Style (also labeled Style Exaggeration) amplifies the characteristic speech patterns and emotional tendencies of a voice. At 0%, the voice sounds neutral and consistent. At high values, it becomes more dramatic and stylized. This slider only appears for certain models and can cause distortion if set too high - keep it under 50% for narration work.
Speaker Boost is a binary toggle that applies audio enhancement to make the voice sound more present and clear, similar to a minor EQ and compression pass. It adds a small amount of processing overhead but generally improves clarity for speech that will be used in videos or podcasts.
A practical calibration workflow: start with the default settings, generate a test clip of 100-200 words, then adjust one slider at a time and regenerate to hear the effect. Document your optimal settings per voice so you can reproduce results consistently across a project.
Settings for Narration vs. Character Work
For professional narration: Stability 70%, Similarity Boost 75%, Style 0%, Speaker Boost on. For character/storytelling: Stability 40%, Similarity Boost 70%, Style 20-30%, Speaker Boost off. These baselines save testing time and produce consistently clean results in their respective use cases.
Your First TTS Output: From Text to Audio File
Generating polished audio from ElevenLabs involves more than clicking Generate. Understanding the generation workflow, model selection, and output options helps you produce professional results from the start.
Model selection is the most impactful technical choice you make. ElevenLabs offers several models:
- Eleven Multilingual v2 - Highest quality, supports all 32 languages, best for final production output
- Eleven Flash v2.5 - Fastest model (~75ms latency), good for real-time applications and quick iterations
- Eleven Turbo v2.5 - Balanced speed and quality, useful for iterative drafts
- Eleven English v1 - Legacy model, English only, occasionally preferred for a specific older style
For most content creation work, use Multilingual v2 for final output and Flash v2.5 or Turbo v2.5 during drafting and testing phases.
Text formatting tips that improve output quality: Use punctuation deliberately - commas and periods create natural pauses. Avoid all-caps (it often causes unnatural stress). Spell out numbers and abbreviations where pronunciation might be ambiguous. For proper nouns with unusual pronunciation, phonetic spelling in parentheses can guide the model.
After generating, the output appears in the history panel. You can regenerate with identical settings (produces a slightly different take), edit settings and regenerate, or download. Download options on paid plans include 128kbps MP3, 192kbps MP3, 320kbps MP3, and PCM/WAV. For video work, 192kbps MP3 is sufficient. For music or high-fidelity productions, use PCM/WAV.
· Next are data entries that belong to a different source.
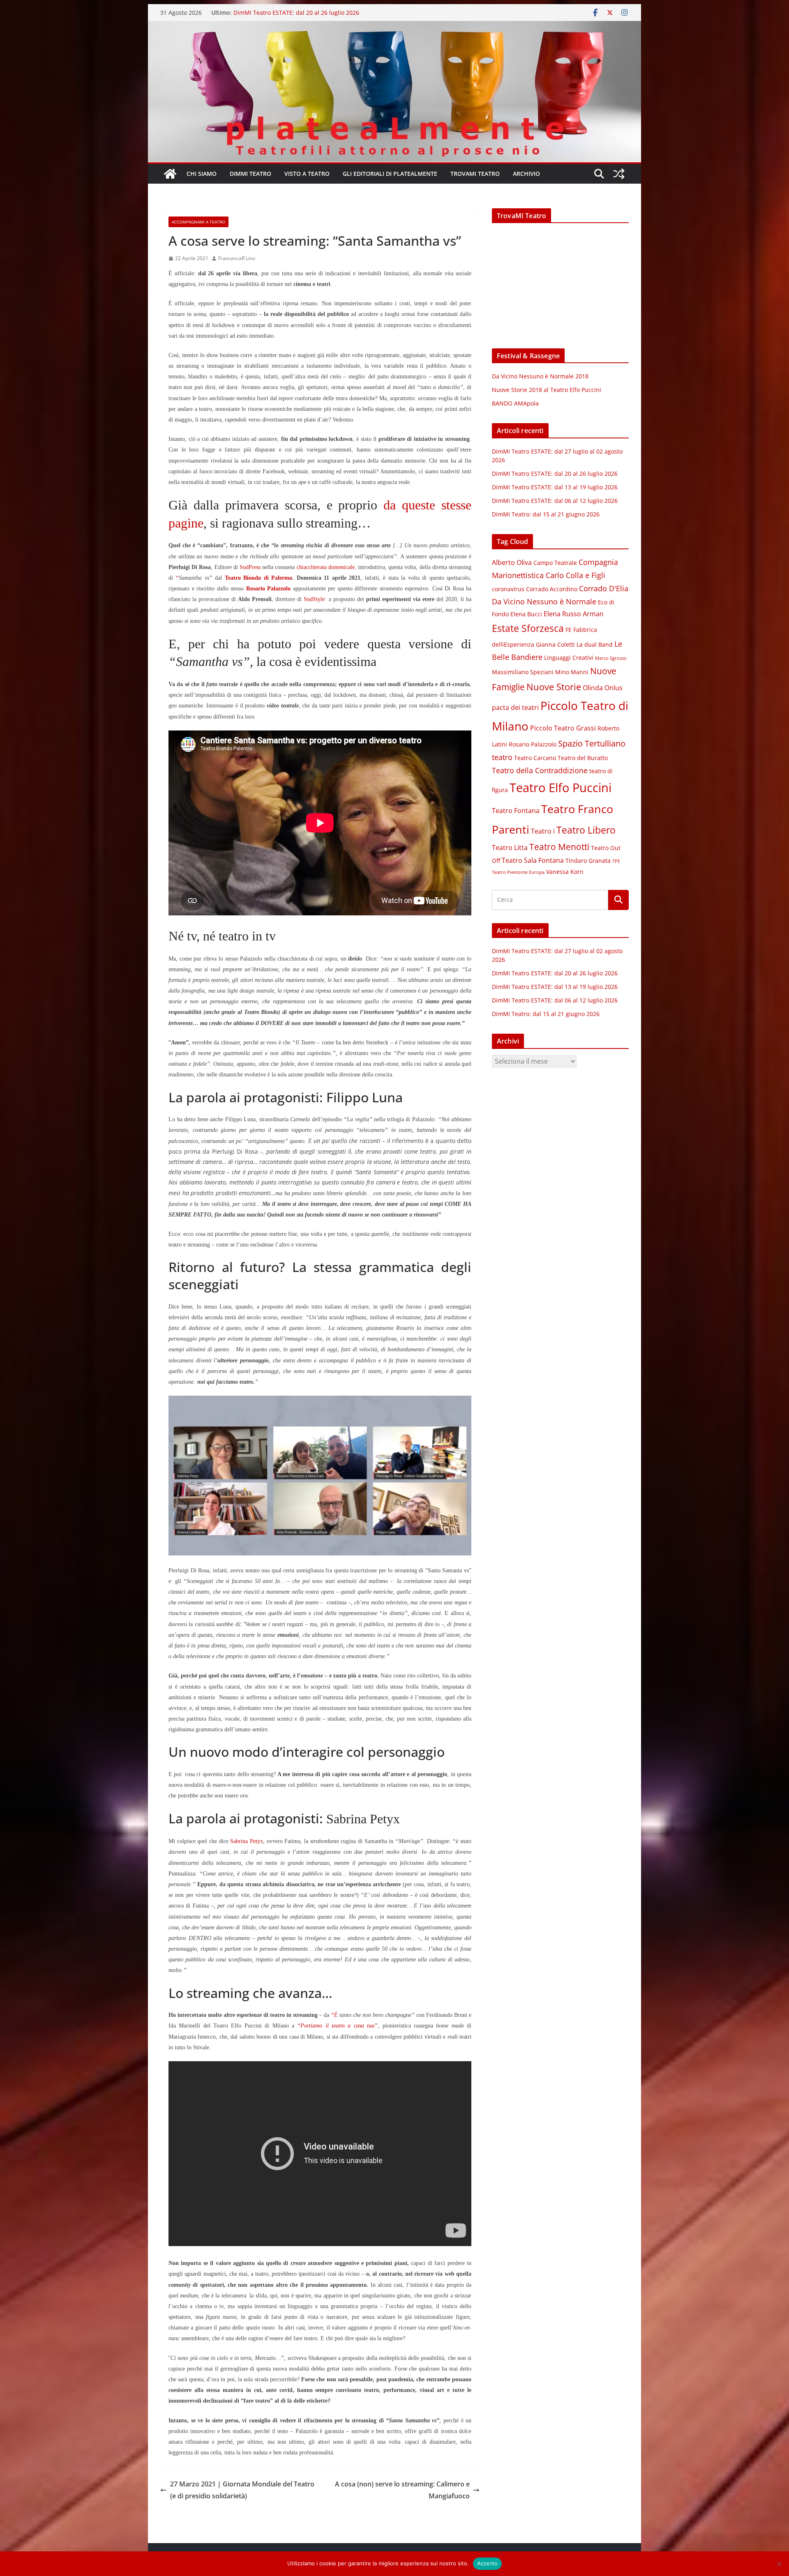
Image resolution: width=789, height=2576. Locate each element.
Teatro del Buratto (583, 758)
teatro (502, 757)
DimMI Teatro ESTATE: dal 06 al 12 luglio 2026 (555, 501)
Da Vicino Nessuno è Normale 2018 (540, 376)
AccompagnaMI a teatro (198, 222)
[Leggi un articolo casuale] (619, 174)
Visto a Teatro (307, 173)
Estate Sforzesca (528, 628)
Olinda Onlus (603, 687)
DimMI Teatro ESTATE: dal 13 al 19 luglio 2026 (555, 487)
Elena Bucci (526, 614)
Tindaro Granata (588, 860)
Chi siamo (202, 173)
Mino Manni (571, 672)
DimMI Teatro (250, 173)
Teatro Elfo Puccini (560, 787)
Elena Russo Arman (574, 613)
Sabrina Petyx (246, 1841)
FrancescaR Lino (236, 258)
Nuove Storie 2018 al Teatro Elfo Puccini (546, 390)
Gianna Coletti (555, 644)
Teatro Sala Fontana (533, 860)
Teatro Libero (586, 829)
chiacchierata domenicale (326, 567)
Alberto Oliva (512, 562)
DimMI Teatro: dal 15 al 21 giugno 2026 (546, 514)
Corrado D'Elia (603, 588)
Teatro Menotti (559, 847)
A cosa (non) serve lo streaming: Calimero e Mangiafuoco (402, 2489)
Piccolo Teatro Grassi (563, 728)
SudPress (250, 567)
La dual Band (595, 644)
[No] (779, 2564)
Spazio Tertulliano (591, 743)
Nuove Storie (553, 687)
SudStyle (314, 599)
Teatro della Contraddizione (540, 770)
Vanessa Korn (565, 872)
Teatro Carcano (535, 758)
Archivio (526, 173)
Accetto (487, 2563)
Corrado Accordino (551, 589)
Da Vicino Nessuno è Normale (544, 601)
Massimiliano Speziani (523, 672)
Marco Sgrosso (611, 658)
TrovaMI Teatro (475, 173)
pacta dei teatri (515, 707)
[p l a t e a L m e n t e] (394, 26)
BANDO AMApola (515, 403)
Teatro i (543, 831)
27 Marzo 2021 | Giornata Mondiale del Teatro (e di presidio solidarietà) (242, 2489)
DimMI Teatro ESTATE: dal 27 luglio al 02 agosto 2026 (306, 12)
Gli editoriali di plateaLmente (390, 173)
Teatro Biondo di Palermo (258, 578)
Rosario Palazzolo (532, 744)
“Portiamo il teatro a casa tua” (337, 2026)
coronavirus (508, 589)
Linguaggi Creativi (568, 657)
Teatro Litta (510, 847)
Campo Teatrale (555, 563)
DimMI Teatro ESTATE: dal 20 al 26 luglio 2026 (555, 473)
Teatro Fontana (516, 810)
The history stores your last 100 generations. For longer projects, export and organize your audio files systematically as you go, since older generations roll off and cannot be recovered.
Core Insights
- ElevenLabs' voice quality gap over legacy TTS comes from its neural models trained on diverse, high-quality voice data - the default settings already outperform most competitors at maximum settings.
- The Voice Library's 10,000+ voices are searchable by use case, accent, age, and language - spending 10 minutes filtering properly saves hours of testing random voices.
- Stability and Similarity Boost are inverse levers: lower stability increases expressiveness while lower similarity gives the model more creative freedom - learn both before adjusting either.
- Model selection matters as much as voice selection: Multilingual v2 for final output, Flash v2.5 for real-time and drafts, Turbo v2.5 for the balance between them.
- Character quotas reset monthly, but generated audio history only stores 100 items - download and organize files systematically rather than relying on ElevenLabs as an archive.